It is my experience through many years of teaching that students who can play, sing, or compose well generally love making music. Particularly as students reach the upper elementary grades and hear other students playing, they want to sound good in front of their friends and family. So … if you want your student to love making music, you will encourage him or her to learn correctly as soon as they begin lessons. They will then have the best foundation for years of happy music production.
I love music and want my students to love it too … and I can best help them to enjoy their music by teaching them to play, sing, or compose well. In each lesson the successful accomplishments of each student are stressed, while shaping the student’s practicing to eliminate bad habits. Music is chosen that students enjoy and students are taught to develop their musical technique and style. Good performing is stressed …. students learn to read music, count correctly, perform dynamics, and create musical performances. As students progress in their studies they will have opportunities to help make choices of pieces to study.
Areas of music that are covered in piano lessons include note reading, rhythm (even and accurate counting), interval reading, scales, triads, arpeggios, sight-reading, ear training, transposition, and improvisation. Composition students work on rhythm, accurate notation (note writing), creativity, development of form, use of tonality, counterpoint, and part writing.
In addition, all piano students will have opportunities to create their own pieces of music. The most important reason is that this is fun … I never cease to be amazed at the creative pieces students create. In addition, this helps students learn to be creative, lets them directly apply new skills they have recently learned, gives them a chance to play a piece where they have no wrong notes (since they wrote them all!), strengthens their confidence, and lets them use the entire keyboard. (Serious students of composition will write wrong notes and we will discuss what that means.)
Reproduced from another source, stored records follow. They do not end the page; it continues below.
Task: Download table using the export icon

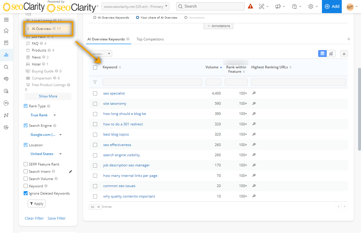Action: (x=344, y=54)
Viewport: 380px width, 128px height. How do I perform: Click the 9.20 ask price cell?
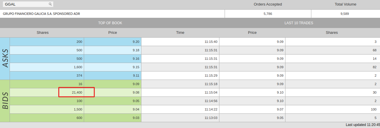[x=113, y=42]
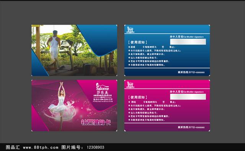Screen dimensions: 245x151
Task: Click the signature strip on the blue card
Action: (x=188, y=42)
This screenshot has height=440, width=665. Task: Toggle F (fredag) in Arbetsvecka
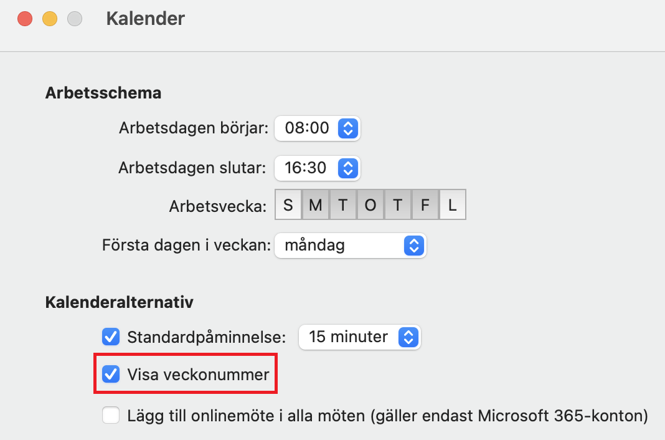point(425,206)
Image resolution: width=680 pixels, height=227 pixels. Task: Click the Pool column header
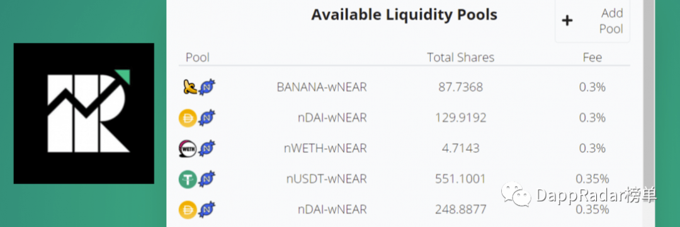(x=197, y=57)
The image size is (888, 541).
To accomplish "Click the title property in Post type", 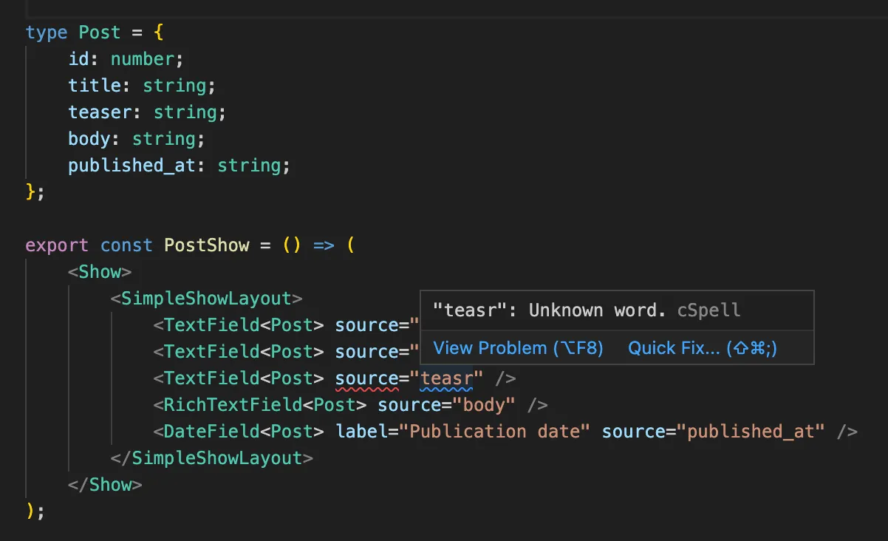I will [x=95, y=85].
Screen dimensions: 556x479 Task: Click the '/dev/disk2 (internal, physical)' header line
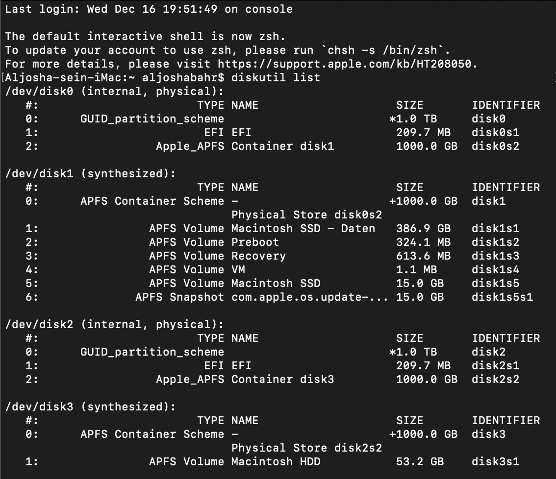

I also believe that the success of a student’s music education is the result of a partnership between the student, the teacher, and the parent. The student must commit him or herself to regular and correct practicing, the teacher must teach the student both what they should practice and HOW to practice it, and the parent needs to be an active encourager while carefully not becoming a nagging parent. It is extremely important to me for parents to talk to me when they sense problems in the music studies. Frequently I can make a difference in how a student does their practicing IF I am aware of a problem early.